Every flea market has its own spirit. Looking for a bargain in Seville can bring you to one of the several weekly flea markets, so you definitely should know when to go. Here are two of my favorite markets:
Head to Calle Feria street early on Thursday morning to get a glimpse of Mercadillo del Jueves. Flamenco dresses, painting and old cell phones are laid out on stalls and tables. Furniture and coins, pottery and books, I can spend an entire day searching for a great bargain at El Jueves!
The early bird gets the worm! If you wake up early on Sunday morning, be sure to visit El Charco de la Pava. The market is open from 8 am to 3 pm but don’t expect too much from it. When I ventured there for the first time it reminded me of gypsy festivals. You can easily find fruits, second-hand clothes, spare parts here. Finding something rare can be a tough task, but there is no better place for obtaining cheap souvenirs for friends and family. You can find Bohemian glass, porcelain vintage dolls, and vintage style statues. Some of them made in China. Negotiating a price is a must here. Watch your bags to avoid problems with pickpockets. Quick tip: visit El Charco de la Pava as early as possible, since there is very little shade. Exploring the market after 10 am can be tiresome because of the heat.

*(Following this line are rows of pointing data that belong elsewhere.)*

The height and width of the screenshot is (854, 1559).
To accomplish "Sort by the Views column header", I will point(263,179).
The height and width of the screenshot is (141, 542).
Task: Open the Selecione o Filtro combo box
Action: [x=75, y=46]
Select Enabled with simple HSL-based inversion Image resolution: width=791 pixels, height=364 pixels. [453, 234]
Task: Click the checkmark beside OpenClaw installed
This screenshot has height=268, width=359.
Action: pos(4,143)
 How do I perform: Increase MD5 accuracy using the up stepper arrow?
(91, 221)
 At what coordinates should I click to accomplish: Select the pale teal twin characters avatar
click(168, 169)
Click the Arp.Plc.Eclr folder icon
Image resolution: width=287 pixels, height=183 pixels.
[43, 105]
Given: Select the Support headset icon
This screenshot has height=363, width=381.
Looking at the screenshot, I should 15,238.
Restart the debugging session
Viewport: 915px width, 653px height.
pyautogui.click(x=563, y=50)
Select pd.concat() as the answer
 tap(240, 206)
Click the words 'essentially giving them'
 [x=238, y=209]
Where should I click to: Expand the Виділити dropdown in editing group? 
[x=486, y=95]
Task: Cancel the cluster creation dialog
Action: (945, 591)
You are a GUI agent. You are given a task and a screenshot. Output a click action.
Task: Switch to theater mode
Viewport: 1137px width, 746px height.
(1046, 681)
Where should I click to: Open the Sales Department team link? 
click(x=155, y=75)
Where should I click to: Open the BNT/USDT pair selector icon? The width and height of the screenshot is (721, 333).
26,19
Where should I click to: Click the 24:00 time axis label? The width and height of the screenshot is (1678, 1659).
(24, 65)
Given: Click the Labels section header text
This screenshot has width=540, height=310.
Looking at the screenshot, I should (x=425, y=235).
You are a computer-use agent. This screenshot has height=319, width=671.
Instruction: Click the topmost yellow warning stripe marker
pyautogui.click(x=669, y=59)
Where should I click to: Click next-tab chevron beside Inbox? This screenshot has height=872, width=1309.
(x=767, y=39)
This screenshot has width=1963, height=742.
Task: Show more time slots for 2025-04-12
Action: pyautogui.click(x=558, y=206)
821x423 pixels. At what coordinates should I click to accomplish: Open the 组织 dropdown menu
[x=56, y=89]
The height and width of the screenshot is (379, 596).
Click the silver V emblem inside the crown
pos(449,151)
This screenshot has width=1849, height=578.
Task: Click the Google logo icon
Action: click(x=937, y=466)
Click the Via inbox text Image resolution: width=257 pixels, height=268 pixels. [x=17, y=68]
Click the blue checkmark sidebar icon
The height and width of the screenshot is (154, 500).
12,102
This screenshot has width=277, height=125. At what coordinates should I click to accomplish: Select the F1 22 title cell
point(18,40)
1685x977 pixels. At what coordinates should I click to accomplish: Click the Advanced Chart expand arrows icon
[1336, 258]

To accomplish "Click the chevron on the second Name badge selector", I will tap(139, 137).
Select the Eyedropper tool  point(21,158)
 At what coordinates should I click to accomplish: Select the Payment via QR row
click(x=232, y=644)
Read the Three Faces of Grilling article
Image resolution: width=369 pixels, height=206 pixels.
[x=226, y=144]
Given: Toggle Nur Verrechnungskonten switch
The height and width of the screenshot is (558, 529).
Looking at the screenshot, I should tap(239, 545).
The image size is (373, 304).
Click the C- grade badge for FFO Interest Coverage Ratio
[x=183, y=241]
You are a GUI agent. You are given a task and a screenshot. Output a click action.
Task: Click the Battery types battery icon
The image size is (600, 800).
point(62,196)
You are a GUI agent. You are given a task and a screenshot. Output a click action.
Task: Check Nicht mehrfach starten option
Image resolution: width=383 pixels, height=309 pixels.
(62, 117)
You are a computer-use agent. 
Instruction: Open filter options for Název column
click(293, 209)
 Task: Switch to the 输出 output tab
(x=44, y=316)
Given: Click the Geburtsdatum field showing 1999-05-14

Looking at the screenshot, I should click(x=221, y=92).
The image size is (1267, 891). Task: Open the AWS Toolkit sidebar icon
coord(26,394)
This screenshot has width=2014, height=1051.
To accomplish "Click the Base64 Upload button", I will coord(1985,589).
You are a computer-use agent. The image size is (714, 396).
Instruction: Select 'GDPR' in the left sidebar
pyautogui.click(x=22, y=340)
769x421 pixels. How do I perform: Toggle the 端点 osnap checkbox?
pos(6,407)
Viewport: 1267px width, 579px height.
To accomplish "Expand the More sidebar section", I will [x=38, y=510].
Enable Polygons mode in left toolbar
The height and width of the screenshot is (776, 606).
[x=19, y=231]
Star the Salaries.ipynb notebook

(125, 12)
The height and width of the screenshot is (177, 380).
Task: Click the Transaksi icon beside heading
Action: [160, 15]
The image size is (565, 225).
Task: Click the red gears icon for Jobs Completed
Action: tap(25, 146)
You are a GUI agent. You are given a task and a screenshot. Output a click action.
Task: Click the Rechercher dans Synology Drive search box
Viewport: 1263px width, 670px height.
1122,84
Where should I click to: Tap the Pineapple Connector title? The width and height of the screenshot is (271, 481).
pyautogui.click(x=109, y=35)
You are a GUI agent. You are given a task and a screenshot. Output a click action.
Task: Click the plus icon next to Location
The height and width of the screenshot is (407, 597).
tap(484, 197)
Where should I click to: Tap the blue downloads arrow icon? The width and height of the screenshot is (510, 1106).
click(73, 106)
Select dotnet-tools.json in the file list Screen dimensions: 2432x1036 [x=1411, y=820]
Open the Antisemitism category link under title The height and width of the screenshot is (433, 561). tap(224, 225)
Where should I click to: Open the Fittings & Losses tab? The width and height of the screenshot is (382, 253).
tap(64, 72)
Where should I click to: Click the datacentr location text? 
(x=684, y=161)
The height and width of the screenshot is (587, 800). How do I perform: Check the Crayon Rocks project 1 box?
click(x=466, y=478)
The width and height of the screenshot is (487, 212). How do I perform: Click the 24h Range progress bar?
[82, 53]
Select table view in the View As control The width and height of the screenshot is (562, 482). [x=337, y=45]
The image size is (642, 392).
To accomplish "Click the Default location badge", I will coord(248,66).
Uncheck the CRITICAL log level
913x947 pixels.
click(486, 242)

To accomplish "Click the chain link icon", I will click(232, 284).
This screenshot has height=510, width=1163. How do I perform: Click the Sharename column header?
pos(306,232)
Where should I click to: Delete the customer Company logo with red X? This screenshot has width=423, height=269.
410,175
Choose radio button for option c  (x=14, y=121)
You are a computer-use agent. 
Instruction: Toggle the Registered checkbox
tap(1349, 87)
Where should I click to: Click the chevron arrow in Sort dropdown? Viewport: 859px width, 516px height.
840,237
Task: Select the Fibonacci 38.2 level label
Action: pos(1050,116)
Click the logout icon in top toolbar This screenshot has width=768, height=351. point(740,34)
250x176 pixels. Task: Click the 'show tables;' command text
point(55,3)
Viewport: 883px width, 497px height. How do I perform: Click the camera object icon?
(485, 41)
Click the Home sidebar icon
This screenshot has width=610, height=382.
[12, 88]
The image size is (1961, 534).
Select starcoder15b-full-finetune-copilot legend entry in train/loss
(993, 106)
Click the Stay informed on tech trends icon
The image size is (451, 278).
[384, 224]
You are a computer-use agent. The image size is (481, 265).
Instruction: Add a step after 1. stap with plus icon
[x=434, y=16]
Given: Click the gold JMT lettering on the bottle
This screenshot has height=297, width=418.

Where to Find El Charco de la Pava: Av. Carlos III, 41092 Seville
Get Lost in the Triana Neighborhood
Triana is a little bit chaotically built-up neighborhood that differs drastically from the quiet and relaxed Santa Cruz. A century ago this working-class neighborhood was home to flamenco dancers, sailors, and large gypsy community. Gypsy people usually lived in corrales or communal homes. While most of the corrales have undergone a reconstruction or was removed, several of them can still be found in Triana. However, this is not a gypsy neighborhood anymore.
I had enough time to visit the old Carthusian Monastery Santa Maria de las Cuevas. Built in the 15th century, it was transformed into ceramics factory but undergone a reconstruction in the early 90s to become an Andalusian Center for Contemporary Art. While there is an entrance fee, the inner yard is the place for occasional flamenco dances.
You can’t visit Triana without seeing Puente de Triana or Triana Bridge. It connects Triana with the city center and it’s one of Seville’s most precious architectural gems. I took a stroll on the bridge at night and enjoyed a fascinating view of the Torre del Oro from it.